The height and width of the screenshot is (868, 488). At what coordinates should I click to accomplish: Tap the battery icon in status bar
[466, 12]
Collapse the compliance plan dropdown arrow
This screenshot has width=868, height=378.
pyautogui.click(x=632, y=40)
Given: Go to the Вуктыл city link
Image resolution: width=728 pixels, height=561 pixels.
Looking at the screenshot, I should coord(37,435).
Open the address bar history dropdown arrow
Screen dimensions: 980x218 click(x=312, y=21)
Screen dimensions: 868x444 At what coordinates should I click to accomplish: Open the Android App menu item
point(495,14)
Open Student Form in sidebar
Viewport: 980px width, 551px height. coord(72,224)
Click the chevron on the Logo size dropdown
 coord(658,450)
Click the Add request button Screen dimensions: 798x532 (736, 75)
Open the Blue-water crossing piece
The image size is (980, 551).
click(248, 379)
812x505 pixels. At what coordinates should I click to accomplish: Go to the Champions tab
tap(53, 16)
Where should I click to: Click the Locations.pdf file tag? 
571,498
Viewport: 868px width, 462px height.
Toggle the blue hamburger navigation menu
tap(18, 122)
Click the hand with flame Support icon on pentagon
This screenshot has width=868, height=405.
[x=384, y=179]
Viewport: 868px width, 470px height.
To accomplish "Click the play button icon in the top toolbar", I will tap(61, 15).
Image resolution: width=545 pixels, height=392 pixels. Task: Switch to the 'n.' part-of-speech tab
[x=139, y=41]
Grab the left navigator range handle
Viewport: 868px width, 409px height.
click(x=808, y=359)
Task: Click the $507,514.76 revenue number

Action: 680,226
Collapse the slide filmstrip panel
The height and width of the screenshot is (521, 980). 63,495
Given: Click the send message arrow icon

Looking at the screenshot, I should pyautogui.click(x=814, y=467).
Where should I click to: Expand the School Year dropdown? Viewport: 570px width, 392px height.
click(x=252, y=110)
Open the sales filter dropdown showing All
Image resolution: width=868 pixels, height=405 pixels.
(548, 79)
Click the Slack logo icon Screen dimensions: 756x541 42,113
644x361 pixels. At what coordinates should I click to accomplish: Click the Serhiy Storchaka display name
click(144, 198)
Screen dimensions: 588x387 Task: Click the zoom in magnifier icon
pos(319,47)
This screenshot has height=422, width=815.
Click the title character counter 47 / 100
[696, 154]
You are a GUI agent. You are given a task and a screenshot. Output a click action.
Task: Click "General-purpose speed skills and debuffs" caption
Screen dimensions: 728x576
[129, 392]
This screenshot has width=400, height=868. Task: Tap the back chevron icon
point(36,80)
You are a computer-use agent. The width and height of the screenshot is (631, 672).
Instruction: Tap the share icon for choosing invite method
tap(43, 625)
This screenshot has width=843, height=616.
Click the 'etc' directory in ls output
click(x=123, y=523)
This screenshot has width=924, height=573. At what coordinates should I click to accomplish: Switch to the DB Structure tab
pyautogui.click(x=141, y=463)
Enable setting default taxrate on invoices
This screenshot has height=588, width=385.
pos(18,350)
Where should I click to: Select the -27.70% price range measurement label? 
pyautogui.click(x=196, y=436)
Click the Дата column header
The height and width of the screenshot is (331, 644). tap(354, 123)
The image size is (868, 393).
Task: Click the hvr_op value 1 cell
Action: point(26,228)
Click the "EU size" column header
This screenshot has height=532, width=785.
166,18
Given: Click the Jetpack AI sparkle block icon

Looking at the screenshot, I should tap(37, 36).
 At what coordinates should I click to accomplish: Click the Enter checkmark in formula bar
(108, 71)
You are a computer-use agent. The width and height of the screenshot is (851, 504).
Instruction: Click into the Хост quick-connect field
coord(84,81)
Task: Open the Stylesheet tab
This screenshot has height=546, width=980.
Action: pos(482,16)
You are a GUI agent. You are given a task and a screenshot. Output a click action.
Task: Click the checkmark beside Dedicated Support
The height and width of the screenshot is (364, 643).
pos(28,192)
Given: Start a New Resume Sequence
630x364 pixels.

================================

What the exercise asks =
What's needed is an exact copy of every entry.

Answer to the exercise =
The height and width of the screenshot is (868, 488). At what coordinates should I click to accomplish: Tap the battery icon in status bar
[466, 12]
Collapse the compliance plan dropdown arrow
This screenshot has width=868, height=378.
pyautogui.click(x=632, y=40)
Given: Go to the Вуктыл city link
Image resolution: width=728 pixels, height=561 pixels.
Looking at the screenshot, I should coord(37,435).
Open the address bar history dropdown arrow
Screen dimensions: 980x218 click(x=312, y=21)
Screen dimensions: 868x444 At what coordinates should I click to accomplish: Open the Android App menu item
point(495,14)
Open Student Form in sidebar
Viewport: 980px width, 551px height. coord(72,224)
Click the chevron on the Logo size dropdown
 coord(658,450)
Click the Add request button Screen dimensions: 798x532 (736, 75)
Open the Blue-water crossing piece
The image size is (980, 551).
click(248, 379)
812x505 pixels. At what coordinates should I click to accomplish: Go to the Champions tab
tap(53, 16)
Where should I click to: Click the Locations.pdf file tag? 
571,498
Viewport: 868px width, 462px height.
Toggle the blue hamburger navigation menu
tap(18, 122)
Click the hand with flame Support icon on pentagon
This screenshot has width=868, height=405.
[x=384, y=179]
Viewport: 868px width, 470px height.
To accomplish "Click the play button icon in the top toolbar", I will tap(61, 15).
Image resolution: width=545 pixels, height=392 pixels. Task: Switch to the 'n.' part-of-speech tab
[x=139, y=41]
Grab the left navigator range handle
Viewport: 868px width, 409px height.
click(x=808, y=359)
Task: Click the $507,514.76 revenue number

Action: 680,226
Collapse the slide filmstrip panel
The height and width of the screenshot is (521, 980). 63,495
Given: Click the send message arrow icon

Looking at the screenshot, I should pyautogui.click(x=814, y=467).
Where should I click to: Expand the School Year dropdown? Viewport: 570px width, 392px height.
click(x=252, y=110)
Open the sales filter dropdown showing All
Image resolution: width=868 pixels, height=405 pixels.
(548, 79)
Click the Slack logo icon Screen dimensions: 756x541 42,113
644x361 pixels. At what coordinates should I click to accomplish: Click the Serhiy Storchaka display name
click(144, 198)
Screen dimensions: 588x387 Task: Click the zoom in magnifier icon
pos(319,47)
This screenshot has height=422, width=815.
Click the title character counter 47 / 100
[696, 154]
You are a GUI agent. You are given a task and a screenshot. Output a click action.
Task: Click "General-purpose speed skills and debuffs" caption
Screen dimensions: 728x576
[129, 392]
This screenshot has width=400, height=868. Task: Tap the back chevron icon
point(36,80)
You are a computer-use agent. The width and height of the screenshot is (631, 672).
Instruction: Tap the share icon for choosing invite method
tap(43, 625)
This screenshot has width=843, height=616.
Click the 'etc' directory in ls output
click(x=123, y=523)
This screenshot has width=924, height=573. At what coordinates should I click to accomplish: Switch to the DB Structure tab
pyautogui.click(x=141, y=463)
Enable setting default taxrate on invoices
This screenshot has height=588, width=385.
pos(18,350)
Where should I click to: Select the -27.70% price range measurement label? 
pyautogui.click(x=196, y=436)
Click the Дата column header
The height and width of the screenshot is (331, 644). tap(354, 123)
The image size is (868, 393).
Task: Click the hvr_op value 1 cell
Action: point(26,228)
Click the "EU size" column header
This screenshot has height=532, width=785.
166,18
Given: Click the Jetpack AI sparkle block icon

Looking at the screenshot, I should tap(37, 36).
 At what coordinates should I click to accomplish: Click the Enter checkmark in formula bar
(108, 71)
You are a computer-use agent. The width and height of the screenshot is (851, 504).
Instruction: Click into the Хост quick-connect field
coord(84,81)
Task: Open the Stylesheet tab
This screenshot has height=546, width=980.
Action: pos(482,16)
You are a GUI agent. You are given a task and a screenshot. Output a click action.
Task: Click the checkmark beside Dedicated Support
The height and width of the screenshot is (364, 643).
pos(28,192)
Given: Start a New Resume Sequence
630x364 pixels.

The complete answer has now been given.